A few weeks ago I started an experiment: getting a box of vegetables delivered every week. It was in the nature of laying down a challenge to myself – could I cope with planning and cooking meals with whatever came in this week’s box, without ending up with a lot of mouldy unused veg.
So far it has been easier than I expected. I soon graduated to Abel and Cole boxes, which are pretty good quality and so far have not contained anything I didn’t instantly recognize. I have to admit that good quality veg makes the process a whole lot easier: it is more inspiring, more satisfying to cook, and there’s less of a scramble to use up items before they become completely inedible.

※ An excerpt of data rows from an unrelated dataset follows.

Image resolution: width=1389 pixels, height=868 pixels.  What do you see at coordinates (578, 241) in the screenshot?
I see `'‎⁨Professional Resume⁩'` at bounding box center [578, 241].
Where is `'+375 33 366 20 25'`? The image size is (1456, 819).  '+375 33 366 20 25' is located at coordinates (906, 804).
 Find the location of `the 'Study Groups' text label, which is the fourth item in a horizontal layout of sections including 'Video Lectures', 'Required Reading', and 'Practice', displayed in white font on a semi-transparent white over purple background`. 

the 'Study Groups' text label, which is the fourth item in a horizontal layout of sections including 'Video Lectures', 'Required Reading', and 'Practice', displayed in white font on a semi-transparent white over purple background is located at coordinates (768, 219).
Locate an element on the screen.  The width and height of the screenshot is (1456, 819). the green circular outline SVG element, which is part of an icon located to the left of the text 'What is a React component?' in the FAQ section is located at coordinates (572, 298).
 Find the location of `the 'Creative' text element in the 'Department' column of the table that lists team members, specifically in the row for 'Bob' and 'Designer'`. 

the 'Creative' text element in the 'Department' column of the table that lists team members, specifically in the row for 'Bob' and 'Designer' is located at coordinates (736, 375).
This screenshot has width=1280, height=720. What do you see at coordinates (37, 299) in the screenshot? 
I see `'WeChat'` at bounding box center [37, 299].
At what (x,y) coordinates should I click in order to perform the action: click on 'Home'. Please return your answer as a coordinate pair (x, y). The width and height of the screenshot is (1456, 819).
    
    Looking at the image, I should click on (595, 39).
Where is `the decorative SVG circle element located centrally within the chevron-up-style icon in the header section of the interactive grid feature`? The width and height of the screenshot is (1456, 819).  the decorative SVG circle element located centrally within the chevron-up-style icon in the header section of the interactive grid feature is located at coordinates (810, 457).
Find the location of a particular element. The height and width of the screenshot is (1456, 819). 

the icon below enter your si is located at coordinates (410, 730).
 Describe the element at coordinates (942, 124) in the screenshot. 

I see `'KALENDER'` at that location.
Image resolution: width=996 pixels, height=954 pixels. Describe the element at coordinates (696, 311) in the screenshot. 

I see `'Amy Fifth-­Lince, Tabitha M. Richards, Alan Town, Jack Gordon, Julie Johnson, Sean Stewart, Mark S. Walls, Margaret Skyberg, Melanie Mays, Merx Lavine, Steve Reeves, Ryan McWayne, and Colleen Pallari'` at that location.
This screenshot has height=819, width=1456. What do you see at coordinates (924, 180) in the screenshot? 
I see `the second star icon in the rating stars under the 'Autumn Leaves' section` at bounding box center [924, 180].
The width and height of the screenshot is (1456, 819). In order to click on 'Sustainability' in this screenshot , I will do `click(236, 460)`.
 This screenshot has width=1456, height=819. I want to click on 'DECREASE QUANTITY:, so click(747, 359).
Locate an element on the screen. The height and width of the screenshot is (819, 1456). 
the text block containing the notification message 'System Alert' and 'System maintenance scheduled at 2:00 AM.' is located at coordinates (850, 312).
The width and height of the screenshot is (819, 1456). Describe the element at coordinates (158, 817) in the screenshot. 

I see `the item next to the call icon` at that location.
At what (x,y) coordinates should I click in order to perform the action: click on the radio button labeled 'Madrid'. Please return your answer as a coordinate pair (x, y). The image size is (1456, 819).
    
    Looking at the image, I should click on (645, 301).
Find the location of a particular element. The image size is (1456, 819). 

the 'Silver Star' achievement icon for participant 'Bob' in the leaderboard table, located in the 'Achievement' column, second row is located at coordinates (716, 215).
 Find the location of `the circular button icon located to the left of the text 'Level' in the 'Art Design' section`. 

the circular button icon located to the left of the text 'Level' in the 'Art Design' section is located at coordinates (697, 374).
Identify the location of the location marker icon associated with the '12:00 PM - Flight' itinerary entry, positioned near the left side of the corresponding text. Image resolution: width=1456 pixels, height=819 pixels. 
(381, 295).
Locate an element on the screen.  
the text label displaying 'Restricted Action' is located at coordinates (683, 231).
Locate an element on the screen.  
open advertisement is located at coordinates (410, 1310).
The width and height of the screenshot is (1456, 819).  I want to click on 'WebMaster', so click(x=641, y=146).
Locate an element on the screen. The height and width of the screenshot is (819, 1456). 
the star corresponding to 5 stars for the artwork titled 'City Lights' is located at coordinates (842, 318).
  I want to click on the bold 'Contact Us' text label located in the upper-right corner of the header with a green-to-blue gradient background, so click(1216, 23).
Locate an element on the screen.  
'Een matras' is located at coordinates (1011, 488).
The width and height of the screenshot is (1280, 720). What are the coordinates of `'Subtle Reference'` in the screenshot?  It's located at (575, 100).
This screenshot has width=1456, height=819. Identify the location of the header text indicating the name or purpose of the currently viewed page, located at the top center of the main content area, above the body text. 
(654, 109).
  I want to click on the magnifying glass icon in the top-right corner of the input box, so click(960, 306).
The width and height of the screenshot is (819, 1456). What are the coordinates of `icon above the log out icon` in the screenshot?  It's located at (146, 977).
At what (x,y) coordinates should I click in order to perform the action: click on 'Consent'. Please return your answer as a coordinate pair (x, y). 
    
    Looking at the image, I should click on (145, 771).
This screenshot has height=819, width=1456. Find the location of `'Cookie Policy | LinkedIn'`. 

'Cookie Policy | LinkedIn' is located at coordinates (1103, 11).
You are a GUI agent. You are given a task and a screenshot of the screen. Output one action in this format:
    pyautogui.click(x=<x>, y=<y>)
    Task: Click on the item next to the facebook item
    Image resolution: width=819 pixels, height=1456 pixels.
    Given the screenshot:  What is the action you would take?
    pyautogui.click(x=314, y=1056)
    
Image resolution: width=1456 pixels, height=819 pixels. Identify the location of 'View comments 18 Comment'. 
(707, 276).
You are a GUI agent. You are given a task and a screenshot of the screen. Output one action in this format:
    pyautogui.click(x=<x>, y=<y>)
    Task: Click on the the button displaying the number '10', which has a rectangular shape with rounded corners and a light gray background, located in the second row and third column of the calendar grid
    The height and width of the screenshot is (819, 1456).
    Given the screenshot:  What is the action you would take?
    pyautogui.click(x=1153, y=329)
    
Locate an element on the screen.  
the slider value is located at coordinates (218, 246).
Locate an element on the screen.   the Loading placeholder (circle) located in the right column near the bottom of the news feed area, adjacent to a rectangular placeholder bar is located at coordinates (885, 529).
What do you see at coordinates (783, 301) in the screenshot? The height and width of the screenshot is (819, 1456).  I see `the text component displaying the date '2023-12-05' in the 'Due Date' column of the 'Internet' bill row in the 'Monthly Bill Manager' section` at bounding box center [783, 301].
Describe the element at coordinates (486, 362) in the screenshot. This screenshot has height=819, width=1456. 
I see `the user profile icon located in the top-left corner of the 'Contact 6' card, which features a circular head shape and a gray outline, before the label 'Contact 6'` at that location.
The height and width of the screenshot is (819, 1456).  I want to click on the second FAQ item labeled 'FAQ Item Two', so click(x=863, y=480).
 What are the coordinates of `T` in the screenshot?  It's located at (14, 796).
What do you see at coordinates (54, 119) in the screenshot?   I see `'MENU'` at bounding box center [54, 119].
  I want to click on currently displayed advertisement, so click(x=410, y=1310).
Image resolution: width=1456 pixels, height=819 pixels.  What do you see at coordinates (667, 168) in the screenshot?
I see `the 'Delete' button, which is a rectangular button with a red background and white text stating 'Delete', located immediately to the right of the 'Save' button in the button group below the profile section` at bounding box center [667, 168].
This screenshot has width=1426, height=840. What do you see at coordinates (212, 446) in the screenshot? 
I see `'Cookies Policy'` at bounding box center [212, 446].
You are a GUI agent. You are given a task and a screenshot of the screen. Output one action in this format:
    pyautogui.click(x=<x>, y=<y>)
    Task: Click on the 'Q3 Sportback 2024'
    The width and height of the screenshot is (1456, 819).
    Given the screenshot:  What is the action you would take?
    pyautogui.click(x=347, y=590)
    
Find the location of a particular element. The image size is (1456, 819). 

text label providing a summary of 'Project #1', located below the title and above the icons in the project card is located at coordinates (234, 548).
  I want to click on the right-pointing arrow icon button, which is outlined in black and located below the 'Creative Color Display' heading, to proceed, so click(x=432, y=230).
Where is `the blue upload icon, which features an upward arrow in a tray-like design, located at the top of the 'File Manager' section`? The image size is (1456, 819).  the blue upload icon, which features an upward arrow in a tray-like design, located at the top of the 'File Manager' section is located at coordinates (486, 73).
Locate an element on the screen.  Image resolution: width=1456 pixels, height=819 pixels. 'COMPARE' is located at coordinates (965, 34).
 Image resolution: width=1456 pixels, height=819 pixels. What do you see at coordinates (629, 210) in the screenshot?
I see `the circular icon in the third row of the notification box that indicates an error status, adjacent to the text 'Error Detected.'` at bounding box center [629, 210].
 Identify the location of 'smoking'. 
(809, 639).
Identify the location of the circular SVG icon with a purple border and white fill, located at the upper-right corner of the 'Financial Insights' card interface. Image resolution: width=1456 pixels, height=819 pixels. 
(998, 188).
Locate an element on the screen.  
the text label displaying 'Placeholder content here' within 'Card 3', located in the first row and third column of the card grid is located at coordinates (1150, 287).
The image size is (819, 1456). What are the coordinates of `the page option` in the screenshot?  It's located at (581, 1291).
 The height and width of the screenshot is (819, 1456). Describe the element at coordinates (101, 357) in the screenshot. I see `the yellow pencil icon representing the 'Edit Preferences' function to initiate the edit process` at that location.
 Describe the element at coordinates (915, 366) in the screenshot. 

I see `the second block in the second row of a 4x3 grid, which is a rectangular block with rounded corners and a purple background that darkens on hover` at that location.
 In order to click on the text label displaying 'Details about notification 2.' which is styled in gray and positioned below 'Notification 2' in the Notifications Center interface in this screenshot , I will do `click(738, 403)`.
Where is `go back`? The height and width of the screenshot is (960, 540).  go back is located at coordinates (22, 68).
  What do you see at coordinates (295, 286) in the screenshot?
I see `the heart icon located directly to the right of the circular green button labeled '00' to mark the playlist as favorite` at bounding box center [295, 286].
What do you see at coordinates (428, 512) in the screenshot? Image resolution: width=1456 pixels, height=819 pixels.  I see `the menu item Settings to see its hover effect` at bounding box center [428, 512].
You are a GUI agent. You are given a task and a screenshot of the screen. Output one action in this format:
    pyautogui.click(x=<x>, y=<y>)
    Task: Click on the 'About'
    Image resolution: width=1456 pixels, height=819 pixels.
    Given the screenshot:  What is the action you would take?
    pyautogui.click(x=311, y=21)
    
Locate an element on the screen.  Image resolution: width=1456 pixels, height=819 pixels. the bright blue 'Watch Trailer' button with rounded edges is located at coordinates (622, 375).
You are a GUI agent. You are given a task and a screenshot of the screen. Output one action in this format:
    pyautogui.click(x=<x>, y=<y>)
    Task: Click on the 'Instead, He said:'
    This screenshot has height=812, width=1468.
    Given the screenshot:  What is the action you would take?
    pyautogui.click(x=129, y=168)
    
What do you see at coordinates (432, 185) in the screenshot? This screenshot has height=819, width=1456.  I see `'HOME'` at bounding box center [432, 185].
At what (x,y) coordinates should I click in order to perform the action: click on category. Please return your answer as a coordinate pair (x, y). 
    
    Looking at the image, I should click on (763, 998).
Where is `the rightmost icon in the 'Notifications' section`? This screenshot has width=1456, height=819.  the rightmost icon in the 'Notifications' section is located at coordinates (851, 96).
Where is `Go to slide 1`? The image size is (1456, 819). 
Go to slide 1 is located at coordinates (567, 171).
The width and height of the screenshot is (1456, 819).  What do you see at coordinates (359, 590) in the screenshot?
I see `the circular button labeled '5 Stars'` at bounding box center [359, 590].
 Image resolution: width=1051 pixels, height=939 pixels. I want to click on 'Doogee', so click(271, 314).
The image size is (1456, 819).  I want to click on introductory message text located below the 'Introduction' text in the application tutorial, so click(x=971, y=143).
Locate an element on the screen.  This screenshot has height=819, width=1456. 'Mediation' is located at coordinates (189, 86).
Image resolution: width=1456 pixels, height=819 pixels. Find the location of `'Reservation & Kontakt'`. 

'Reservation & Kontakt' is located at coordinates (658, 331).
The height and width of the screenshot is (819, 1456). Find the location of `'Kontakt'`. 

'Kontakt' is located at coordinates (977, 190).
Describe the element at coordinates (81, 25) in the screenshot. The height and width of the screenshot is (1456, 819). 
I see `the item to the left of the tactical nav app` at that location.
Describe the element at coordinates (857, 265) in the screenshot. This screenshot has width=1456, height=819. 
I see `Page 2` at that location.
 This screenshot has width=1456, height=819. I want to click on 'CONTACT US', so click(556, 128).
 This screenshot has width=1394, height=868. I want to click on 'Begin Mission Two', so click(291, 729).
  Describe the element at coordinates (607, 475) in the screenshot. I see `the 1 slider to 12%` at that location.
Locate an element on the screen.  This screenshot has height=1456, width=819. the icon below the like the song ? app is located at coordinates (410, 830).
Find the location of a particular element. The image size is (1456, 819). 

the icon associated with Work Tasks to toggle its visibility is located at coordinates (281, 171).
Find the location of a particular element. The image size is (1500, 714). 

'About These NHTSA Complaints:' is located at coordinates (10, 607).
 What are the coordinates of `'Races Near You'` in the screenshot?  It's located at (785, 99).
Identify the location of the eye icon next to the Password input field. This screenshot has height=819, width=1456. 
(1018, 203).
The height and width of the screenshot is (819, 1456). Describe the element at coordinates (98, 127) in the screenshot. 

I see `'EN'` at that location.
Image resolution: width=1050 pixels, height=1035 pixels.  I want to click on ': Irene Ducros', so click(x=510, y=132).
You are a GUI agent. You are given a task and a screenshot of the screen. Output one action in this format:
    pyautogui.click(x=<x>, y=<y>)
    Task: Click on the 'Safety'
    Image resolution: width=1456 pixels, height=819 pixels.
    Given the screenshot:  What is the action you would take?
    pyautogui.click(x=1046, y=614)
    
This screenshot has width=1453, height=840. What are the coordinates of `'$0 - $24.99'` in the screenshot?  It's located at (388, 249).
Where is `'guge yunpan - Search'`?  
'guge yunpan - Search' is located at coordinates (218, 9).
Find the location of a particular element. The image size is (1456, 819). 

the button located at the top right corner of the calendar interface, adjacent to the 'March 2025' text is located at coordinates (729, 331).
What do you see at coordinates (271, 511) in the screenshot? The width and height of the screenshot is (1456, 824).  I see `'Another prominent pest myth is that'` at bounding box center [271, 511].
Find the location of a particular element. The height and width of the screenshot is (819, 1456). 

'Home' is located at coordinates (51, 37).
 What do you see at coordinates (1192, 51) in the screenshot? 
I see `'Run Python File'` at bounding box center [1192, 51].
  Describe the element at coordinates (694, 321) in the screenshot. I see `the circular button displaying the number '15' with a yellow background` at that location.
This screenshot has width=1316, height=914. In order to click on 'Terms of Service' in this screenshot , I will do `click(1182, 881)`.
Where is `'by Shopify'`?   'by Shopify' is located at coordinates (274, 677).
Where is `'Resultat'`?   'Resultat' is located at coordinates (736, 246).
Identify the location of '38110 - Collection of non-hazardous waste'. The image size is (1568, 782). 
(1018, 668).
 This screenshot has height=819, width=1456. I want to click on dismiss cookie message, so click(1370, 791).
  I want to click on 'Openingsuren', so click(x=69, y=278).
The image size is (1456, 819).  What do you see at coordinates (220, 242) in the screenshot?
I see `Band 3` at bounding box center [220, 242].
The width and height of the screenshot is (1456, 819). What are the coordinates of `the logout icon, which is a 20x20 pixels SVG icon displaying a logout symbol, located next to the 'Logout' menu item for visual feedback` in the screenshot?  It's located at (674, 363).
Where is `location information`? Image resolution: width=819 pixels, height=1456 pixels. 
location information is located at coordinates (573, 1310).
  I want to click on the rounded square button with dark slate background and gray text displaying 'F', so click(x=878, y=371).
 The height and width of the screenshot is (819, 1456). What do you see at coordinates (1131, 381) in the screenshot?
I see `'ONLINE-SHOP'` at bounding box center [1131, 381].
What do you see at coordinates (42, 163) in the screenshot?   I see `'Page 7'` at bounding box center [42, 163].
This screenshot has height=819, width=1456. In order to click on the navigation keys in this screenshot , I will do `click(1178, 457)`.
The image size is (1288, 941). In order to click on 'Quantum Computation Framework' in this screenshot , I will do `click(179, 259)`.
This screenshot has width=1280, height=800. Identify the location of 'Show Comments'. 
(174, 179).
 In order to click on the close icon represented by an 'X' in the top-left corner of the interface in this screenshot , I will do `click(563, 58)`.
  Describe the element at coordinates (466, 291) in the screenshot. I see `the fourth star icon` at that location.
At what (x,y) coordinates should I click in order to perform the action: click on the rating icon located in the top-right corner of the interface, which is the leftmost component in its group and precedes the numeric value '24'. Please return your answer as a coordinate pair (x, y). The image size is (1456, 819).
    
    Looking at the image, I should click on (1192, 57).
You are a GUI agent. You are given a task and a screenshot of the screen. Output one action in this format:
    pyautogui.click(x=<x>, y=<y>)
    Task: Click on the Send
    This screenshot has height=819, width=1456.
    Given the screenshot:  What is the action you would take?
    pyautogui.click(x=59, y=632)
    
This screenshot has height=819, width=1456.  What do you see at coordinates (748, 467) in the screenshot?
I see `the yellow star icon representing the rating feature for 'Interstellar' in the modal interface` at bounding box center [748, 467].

I would say that you need a certain amount of confidence as a cook to use a vegetable box. I tried one before as a young woman and couldn’t handle the pressure! You have to have a number of basic recipes up your sleeve – soups, rissottos, stir fries and so on – that will use just about any vegetable you can think of. I do prefer to go for very simple dishes, largely because I don’t often have time to get a lot of other ingredients bought in. Sometimes that means having the experience to just guess at what to do with a new vegetable – will it roast, and how long for, or can you stick it in the microwave, or will it go raw into a salad? Of course the internet does help! It’s amazing how much more confidence you have once you’ve watched a few video clips.
Results so far seem credible. This swede is about to be made into fritters to eat with fish. We are eating substantially more vegetables as a family. There is always salad to add to sandwiches when lunchboxes are being made. I am not, despite predictions, frazzled and running late with dinner every night. The only glut so far has been onions. So, cautiously, so far a success.